- Extract
# Z24i Engine



## sickwake (Feb 8, 2012)

Hey guys 

I wanted to know if anyone had much info on the Z24i Engines. Not much is talked about. However I am really curious as to know why they made 2 sparks per cylinder so a total of 8 (being a 4 cylinder engine). Sounds like something only a high performance engine would have? 

Does any know about the design of this engine? Or any common problems? 

I put a deposit on a 89 Kingcab HB today. Going for a test drive tomorrow. As long as that goes well im buying it. It has the z24i engine.

950 bucks comes with an upgraded suspension so it could be registered as a commercial vehicle. Therefore no air care involved. Brand New clutch kit installed. Straight pipe welding. No cat converter. oils all changed.


----------



## TheRepairMan (Jun 30, 2009)

sickwake said:


> Hey guys
> 
> I wanted to know if anyone had much info on the Z24i Engines. Not much is talked about. However I am really curious as to know why they made 2 sparks per cylinder so a total of 8 (being a 4 cylinder engine). Sounds like something only a high performance engine would have?
> 
> ...


Lots of info here about the Z engine... Nissan Z engine - Wikipedia, the free encyclopedia

The dual spark plug thing was a design to make the engine have a more complete combustion simply to reduce exhaust emissions. 

Problems? I know folks that have put hundreds of thousands of miles on them by just keeping them well maintained. 

-R


----------



## SPEEDO (Jun 9, 2003)

the Z24 & Z24I is a good engine, if you can get it for $950, buy it (as long as its not rusted out)

- Data listing
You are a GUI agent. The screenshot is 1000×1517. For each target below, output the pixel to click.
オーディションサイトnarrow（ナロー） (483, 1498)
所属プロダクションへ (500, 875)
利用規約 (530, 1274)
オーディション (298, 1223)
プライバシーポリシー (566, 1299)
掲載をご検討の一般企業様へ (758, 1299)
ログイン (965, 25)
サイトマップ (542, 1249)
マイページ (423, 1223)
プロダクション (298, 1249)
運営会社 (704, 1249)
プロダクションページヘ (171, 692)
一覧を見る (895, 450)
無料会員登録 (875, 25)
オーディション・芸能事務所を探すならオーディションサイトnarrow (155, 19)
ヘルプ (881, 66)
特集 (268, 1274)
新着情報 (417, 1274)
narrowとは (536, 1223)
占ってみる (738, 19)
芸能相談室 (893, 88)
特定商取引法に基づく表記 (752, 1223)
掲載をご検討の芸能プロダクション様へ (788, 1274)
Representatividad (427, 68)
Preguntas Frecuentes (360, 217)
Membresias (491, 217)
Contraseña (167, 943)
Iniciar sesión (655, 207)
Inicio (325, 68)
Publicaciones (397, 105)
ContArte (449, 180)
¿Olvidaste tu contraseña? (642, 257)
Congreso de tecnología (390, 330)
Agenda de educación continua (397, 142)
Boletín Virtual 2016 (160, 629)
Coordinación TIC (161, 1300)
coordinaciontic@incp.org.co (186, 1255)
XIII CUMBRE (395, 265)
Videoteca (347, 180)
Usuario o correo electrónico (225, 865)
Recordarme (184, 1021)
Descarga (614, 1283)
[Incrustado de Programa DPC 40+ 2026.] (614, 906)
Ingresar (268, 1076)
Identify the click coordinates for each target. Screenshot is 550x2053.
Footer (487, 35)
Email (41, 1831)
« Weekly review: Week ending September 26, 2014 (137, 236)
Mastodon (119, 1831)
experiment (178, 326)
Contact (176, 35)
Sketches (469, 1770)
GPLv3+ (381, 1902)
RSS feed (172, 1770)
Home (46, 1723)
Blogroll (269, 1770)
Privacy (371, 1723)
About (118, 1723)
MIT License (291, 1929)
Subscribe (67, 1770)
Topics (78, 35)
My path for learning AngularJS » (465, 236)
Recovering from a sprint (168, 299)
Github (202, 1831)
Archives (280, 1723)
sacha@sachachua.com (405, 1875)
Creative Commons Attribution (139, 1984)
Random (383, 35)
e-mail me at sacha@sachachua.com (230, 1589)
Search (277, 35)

- Aim of the task
In the Z24i engine thread, what reason is given for the engine's two spark plugs per cylinder? The lines come from a separate source, not the Z24i engine thread.

- Written solution
The design gives more complete combustion to reduce exhaust emissions.